**EXERCISE DESCRIPTION:**
Nothing should differ between your answer and the records.

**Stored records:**
____________________
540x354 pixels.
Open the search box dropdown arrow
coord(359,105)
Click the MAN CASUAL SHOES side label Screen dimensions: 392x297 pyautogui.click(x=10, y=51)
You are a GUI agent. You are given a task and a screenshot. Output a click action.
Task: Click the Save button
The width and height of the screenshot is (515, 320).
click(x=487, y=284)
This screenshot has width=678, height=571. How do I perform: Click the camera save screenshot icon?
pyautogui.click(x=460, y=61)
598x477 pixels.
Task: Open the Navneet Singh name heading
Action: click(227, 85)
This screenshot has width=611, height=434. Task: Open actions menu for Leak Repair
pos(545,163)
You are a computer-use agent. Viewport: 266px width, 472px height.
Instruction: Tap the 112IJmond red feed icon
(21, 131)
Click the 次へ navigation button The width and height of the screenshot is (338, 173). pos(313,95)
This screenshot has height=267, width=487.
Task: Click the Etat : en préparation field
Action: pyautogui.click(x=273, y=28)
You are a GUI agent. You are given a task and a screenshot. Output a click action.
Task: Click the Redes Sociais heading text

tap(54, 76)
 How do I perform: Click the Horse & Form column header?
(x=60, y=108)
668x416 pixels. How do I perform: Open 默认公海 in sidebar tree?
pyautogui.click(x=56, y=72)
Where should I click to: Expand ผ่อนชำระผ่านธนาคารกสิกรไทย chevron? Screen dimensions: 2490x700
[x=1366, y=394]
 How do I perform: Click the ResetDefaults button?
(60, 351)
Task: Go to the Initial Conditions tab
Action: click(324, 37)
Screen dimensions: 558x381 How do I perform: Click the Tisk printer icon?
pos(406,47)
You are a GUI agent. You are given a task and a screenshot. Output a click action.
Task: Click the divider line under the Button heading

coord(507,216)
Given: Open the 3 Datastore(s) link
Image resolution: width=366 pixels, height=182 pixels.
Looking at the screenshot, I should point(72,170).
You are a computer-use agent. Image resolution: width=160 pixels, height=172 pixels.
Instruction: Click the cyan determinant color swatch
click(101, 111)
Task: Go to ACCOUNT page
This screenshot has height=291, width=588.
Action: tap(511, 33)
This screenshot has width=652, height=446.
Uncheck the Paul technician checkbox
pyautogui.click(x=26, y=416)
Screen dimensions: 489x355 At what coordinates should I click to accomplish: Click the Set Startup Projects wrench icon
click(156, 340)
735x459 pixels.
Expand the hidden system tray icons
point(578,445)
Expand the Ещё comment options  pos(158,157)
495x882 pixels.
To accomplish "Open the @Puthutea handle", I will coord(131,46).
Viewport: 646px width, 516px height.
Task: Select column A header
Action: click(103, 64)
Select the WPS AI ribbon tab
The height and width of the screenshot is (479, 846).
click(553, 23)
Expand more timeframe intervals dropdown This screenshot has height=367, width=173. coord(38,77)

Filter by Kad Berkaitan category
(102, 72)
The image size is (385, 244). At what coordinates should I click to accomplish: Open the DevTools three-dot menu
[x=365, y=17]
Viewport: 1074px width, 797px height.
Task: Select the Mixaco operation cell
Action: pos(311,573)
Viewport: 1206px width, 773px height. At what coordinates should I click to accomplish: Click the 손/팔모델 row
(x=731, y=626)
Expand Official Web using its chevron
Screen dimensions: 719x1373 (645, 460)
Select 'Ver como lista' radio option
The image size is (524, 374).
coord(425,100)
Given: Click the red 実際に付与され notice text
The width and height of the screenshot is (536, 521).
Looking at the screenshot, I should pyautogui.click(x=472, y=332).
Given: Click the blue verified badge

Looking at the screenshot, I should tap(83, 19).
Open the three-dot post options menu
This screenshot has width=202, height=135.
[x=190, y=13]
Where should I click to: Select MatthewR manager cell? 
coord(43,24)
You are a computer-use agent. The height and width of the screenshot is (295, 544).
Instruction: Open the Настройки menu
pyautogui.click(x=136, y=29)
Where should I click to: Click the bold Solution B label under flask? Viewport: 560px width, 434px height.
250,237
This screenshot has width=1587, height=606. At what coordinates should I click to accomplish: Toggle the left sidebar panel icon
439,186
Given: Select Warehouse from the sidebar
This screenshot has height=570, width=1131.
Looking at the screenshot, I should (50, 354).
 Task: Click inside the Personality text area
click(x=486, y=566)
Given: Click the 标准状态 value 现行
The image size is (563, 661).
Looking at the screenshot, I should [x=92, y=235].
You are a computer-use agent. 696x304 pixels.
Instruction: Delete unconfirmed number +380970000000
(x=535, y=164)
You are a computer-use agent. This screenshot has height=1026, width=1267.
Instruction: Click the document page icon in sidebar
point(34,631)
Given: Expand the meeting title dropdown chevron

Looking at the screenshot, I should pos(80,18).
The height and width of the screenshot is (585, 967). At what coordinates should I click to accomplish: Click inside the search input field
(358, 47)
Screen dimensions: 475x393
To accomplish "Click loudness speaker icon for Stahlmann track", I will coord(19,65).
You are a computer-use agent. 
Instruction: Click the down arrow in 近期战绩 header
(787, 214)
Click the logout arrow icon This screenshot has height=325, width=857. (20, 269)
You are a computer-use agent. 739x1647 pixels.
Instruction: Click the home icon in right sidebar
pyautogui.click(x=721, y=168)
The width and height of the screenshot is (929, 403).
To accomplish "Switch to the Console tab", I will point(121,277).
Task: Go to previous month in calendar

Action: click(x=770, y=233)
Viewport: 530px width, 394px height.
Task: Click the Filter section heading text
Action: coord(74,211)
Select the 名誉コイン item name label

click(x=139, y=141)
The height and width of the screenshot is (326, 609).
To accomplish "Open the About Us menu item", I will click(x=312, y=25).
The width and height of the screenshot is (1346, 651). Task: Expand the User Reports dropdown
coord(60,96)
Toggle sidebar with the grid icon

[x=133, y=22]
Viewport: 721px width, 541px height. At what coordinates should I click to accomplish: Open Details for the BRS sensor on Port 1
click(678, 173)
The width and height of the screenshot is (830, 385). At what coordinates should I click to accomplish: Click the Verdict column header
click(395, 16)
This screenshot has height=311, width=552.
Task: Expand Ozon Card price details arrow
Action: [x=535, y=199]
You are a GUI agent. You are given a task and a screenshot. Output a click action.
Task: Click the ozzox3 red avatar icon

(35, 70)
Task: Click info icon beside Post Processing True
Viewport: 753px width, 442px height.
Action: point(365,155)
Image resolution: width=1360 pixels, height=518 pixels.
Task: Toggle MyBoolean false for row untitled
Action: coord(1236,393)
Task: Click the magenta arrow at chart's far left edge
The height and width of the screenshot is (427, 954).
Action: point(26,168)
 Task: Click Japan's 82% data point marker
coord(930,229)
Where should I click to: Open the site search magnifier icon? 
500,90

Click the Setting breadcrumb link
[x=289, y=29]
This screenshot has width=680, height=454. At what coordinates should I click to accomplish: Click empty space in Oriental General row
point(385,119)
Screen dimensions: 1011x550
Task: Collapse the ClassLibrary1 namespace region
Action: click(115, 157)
____________________
**ANSWER FOR THIS EXERCISE:**
540x354 pixels.
Open the search box dropdown arrow
coord(359,105)
Click the MAN CASUAL SHOES side label Screen dimensions: 392x297 pyautogui.click(x=10, y=51)
You are a GUI agent. You are given a task and a screenshot. Output a click action.
Task: Click the Save button
The width and height of the screenshot is (515, 320).
click(x=487, y=284)
This screenshot has width=678, height=571. How do I perform: Click the camera save screenshot icon?
pyautogui.click(x=460, y=61)
598x477 pixels.
Task: Open the Navneet Singh name heading
Action: click(227, 85)
This screenshot has width=611, height=434. Task: Open actions menu for Leak Repair
pos(545,163)
You are a computer-use agent. Viewport: 266px width, 472px height.
Instruction: Tap the 112IJmond red feed icon
(21, 131)
Click the 次へ navigation button The width and height of the screenshot is (338, 173). pos(313,95)
This screenshot has height=267, width=487.
Task: Click the Etat : en préparation field
Action: pyautogui.click(x=273, y=28)
You are a GUI agent. You are given a task and a screenshot. Output a click action.
Task: Click the Redes Sociais heading text

tap(54, 76)
 How do I perform: Click the Horse & Form column header?
(x=60, y=108)
668x416 pixels. How do I perform: Open 默认公海 in sidebar tree?
pyautogui.click(x=56, y=72)
Where should I click to: Expand ผ่อนชำระผ่านธนาคารกสิกรไทย chevron? Screen dimensions: 2490x700
[x=1366, y=394]
 How do I perform: Click the ResetDefaults button?
(60, 351)
Task: Go to the Initial Conditions tab
Action: click(324, 37)
Screen dimensions: 558x381 How do I perform: Click the Tisk printer icon?
pos(406,47)
You are a GUI agent. You are given a task and a screenshot. Output a click action.
Task: Click the divider line under the Button heading

coord(507,216)
Given: Open the 3 Datastore(s) link
Image resolution: width=366 pixels, height=182 pixels.
Looking at the screenshot, I should point(72,170).
You are a computer-use agent. Image resolution: width=160 pixels, height=172 pixels.
Instruction: Click the cyan determinant color swatch
click(101, 111)
Task: Go to ACCOUNT page
This screenshot has height=291, width=588.
Action: tap(511, 33)
This screenshot has width=652, height=446.
Uncheck the Paul technician checkbox
pyautogui.click(x=26, y=416)
Screen dimensions: 489x355 At what coordinates should I click to accomplish: Click the Set Startup Projects wrench icon
click(156, 340)
735x459 pixels.
Expand the hidden system tray icons
point(578,445)
Expand the Ещё comment options  pos(158,157)
495x882 pixels.
To accomplish "Open the @Puthutea handle", I will coord(131,46).
Viewport: 646px width, 516px height.
Task: Select column A header
Action: click(103, 64)
Select the WPS AI ribbon tab
The height and width of the screenshot is (479, 846).
click(553, 23)
Expand more timeframe intervals dropdown This screenshot has height=367, width=173. coord(38,77)

Filter by Kad Berkaitan category
(102, 72)
The image size is (385, 244). At what coordinates should I click to accomplish: Open the DevTools three-dot menu
[x=365, y=17]
Viewport: 1074px width, 797px height.
Task: Select the Mixaco operation cell
Action: pos(311,573)
Viewport: 1206px width, 773px height. At what coordinates should I click to accomplish: Click the 손/팔모델 row
(x=731, y=626)
Expand Official Web using its chevron
Screen dimensions: 719x1373 (645, 460)
Select 'Ver como lista' radio option
The image size is (524, 374).
coord(425,100)
Given: Click the red 実際に付与され notice text
The width and height of the screenshot is (536, 521).
Looking at the screenshot, I should pyautogui.click(x=472, y=332).
Given: Click the blue verified badge

Looking at the screenshot, I should tap(83, 19).
Open the three-dot post options menu
This screenshot has width=202, height=135.
[x=190, y=13]
Where should I click to: Select MatthewR manager cell? 
coord(43,24)
You are a computer-use agent. The height and width of the screenshot is (295, 544).
Instruction: Open the Настройки menu
pyautogui.click(x=136, y=29)
Where should I click to: Click the bold Solution B label under flask? Viewport: 560px width, 434px height.
250,237
This screenshot has width=1587, height=606. At what coordinates should I click to accomplish: Toggle the left sidebar panel icon
439,186
Given: Select Warehouse from the sidebar
This screenshot has height=570, width=1131.
Looking at the screenshot, I should (50, 354).
 Task: Click inside the Personality text area
click(x=486, y=566)
Given: Click the 标准状态 value 现行
The image size is (563, 661).
Looking at the screenshot, I should [x=92, y=235].
You are a computer-use agent. 696x304 pixels.
Instruction: Delete unconfirmed number +380970000000
(x=535, y=164)
You are a computer-use agent. This screenshot has height=1026, width=1267.
Instruction: Click the document page icon in sidebar
point(34,631)
Given: Expand the meeting title dropdown chevron

Looking at the screenshot, I should pos(80,18).
The height and width of the screenshot is (585, 967). At what coordinates should I click to accomplish: Click inside the search input field
(358, 47)
Screen dimensions: 475x393
To accomplish "Click loudness speaker icon for Stahlmann track", I will coord(19,65).
You are a computer-use agent. 
Instruction: Click the down arrow in 近期战绩 header
(787, 214)
Click the logout arrow icon This screenshot has height=325, width=857. (20, 269)
You are a computer-use agent. 739x1647 pixels.
Instruction: Click the home icon in right sidebar
pyautogui.click(x=721, y=168)
The width and height of the screenshot is (929, 403).
To accomplish "Switch to the Console tab", I will point(121,277).
Task: Go to previous month in calendar

Action: click(x=770, y=233)
Viewport: 530px width, 394px height.
Task: Click the Filter section heading text
Action: coord(74,211)
Select the 名誉コイン item name label

click(x=139, y=141)
The height and width of the screenshot is (326, 609).
To accomplish "Open the About Us menu item", I will click(x=312, y=25).
The width and height of the screenshot is (1346, 651). Task: Expand the User Reports dropdown
coord(60,96)
Toggle sidebar with the grid icon

[x=133, y=22]
Viewport: 721px width, 541px height. At what coordinates should I click to accomplish: Open Details for the BRS sensor on Port 1
click(678, 173)
The width and height of the screenshot is (830, 385). At what coordinates should I click to accomplish: Click the Verdict column header
click(395, 16)
This screenshot has height=311, width=552.
Task: Expand Ozon Card price details arrow
Action: [x=535, y=199]
You are a GUI agent. You are given a task and a screenshot. Output a click action.
Task: Click the ozzox3 red avatar icon

(35, 70)
Task: Click info icon beside Post Processing True
Viewport: 753px width, 442px height.
Action: point(365,155)
Image resolution: width=1360 pixels, height=518 pixels.
Task: Toggle MyBoolean false for row untitled
Action: coord(1236,393)
Task: Click the magenta arrow at chart's far left edge
The height and width of the screenshot is (427, 954).
Action: point(26,168)
 Task: Click Japan's 82% data point marker
coord(930,229)
Where should I click to: Open the site search magnifier icon? 
500,90

Click the Setting breadcrumb link
[x=289, y=29]
This screenshot has width=680, height=454. At what coordinates should I click to accomplish: Click empty space in Oriental General row
point(385,119)
Screen dimensions: 1011x550
Task: Collapse the ClassLibrary1 namespace region
Action: click(115, 157)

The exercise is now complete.